Post by jancancook on Sun Nov 13, 2011 12:06 am

In the late Early Middle Ages, numerous Germanic petty kingdoms and chiefdoms were unified into three kingdoms, Denmark, Norway and Sweden, and Christianity was adopted, replacing Norse mythology, itself a subset of Germanic paganism. Scandinavia has, despite many wars over the years since the formation of the three kingdoms, been politically and culturally close. The constellations and alliances, however, have shifted over the centuries. For all of the 15th century, Scandinavia was united in the Kalmar Union. Today, the nations cooperate mainly in the European Union or the Nordic Council.
The Danish, Norwegian, and Swedish languages form a dialect continuum and are known as the Scandinavian languages—all of which are considered mutually intelligible with each other. Faroese and Icelandic, sometimes referred to as insular Scandinavian languages, are only intelligible with continental Scandinavian languages to a very limited extent. Finnish and Sami languages are entirely unrelated to Scandinavian.

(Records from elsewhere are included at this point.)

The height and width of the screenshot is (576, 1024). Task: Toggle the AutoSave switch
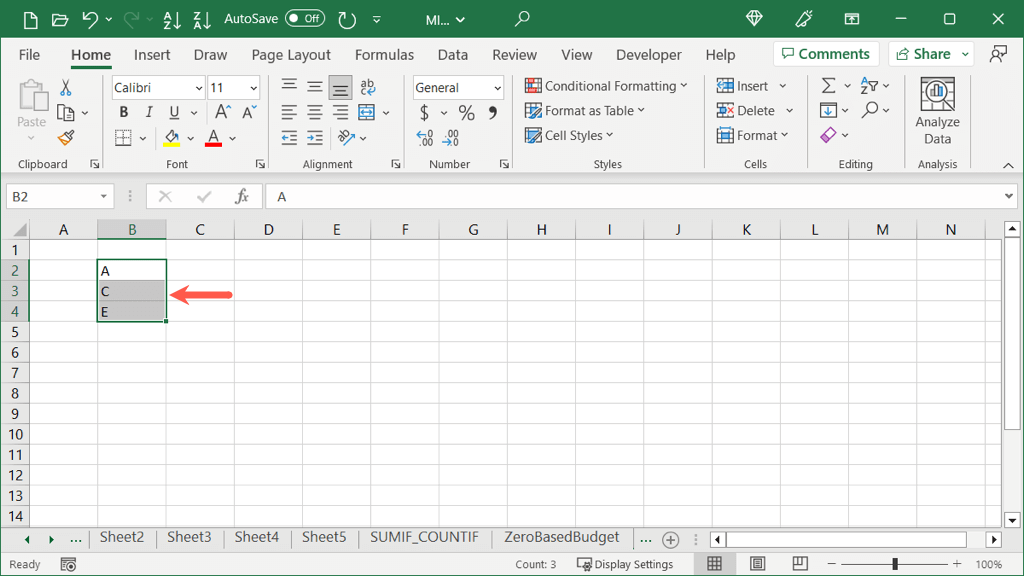click(304, 19)
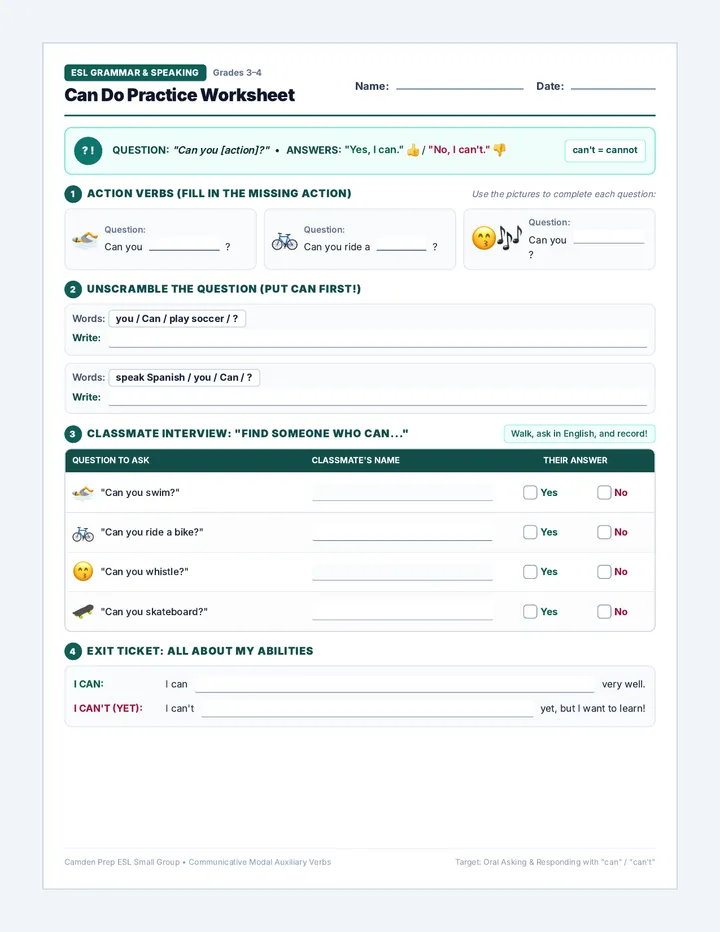The image size is (720, 932).
Task: Click the 'ESL GRAMMAR & SPEAKING' tag
Action: 135,73
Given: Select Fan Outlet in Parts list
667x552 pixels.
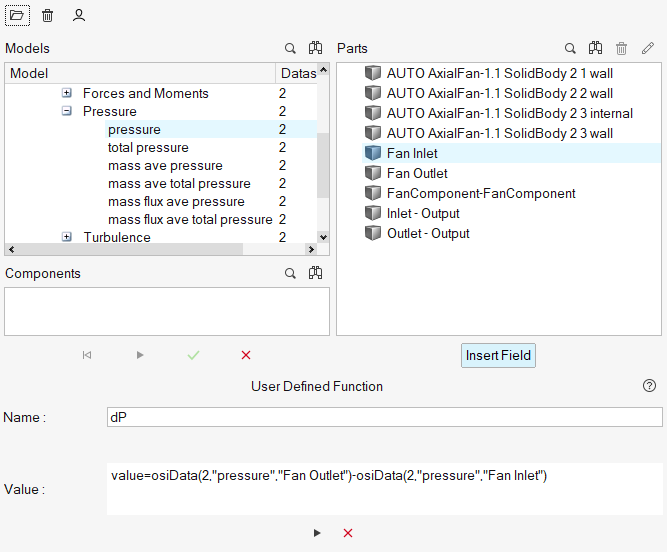Looking at the screenshot, I should tap(416, 173).
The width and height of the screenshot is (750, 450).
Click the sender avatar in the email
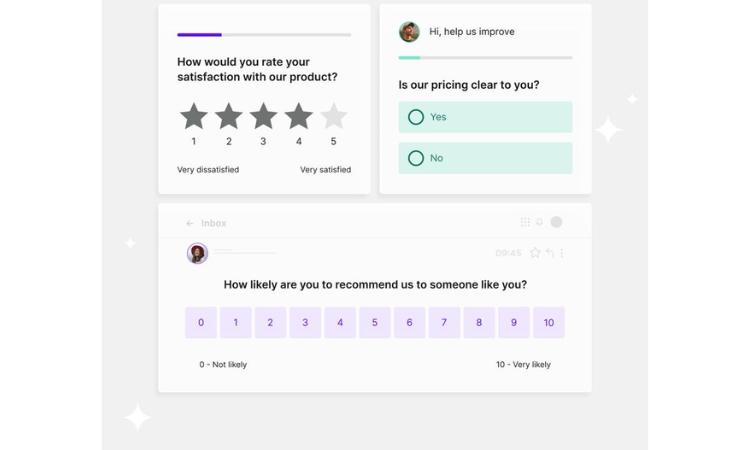pos(197,253)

The name Scandinavia historically referred vaguely to Scania. The terms Scandinavia and Scandinavian entered usage in the 18th century as terms for the three Scandinavian countries, their (Germanic) peoples and associated language and culture, being introduced by the early linguistic and cultural Scandinavist movement. The Scandinavian Peninsula subsequently also took its name from the ethno-cultural-linguistic term.[4]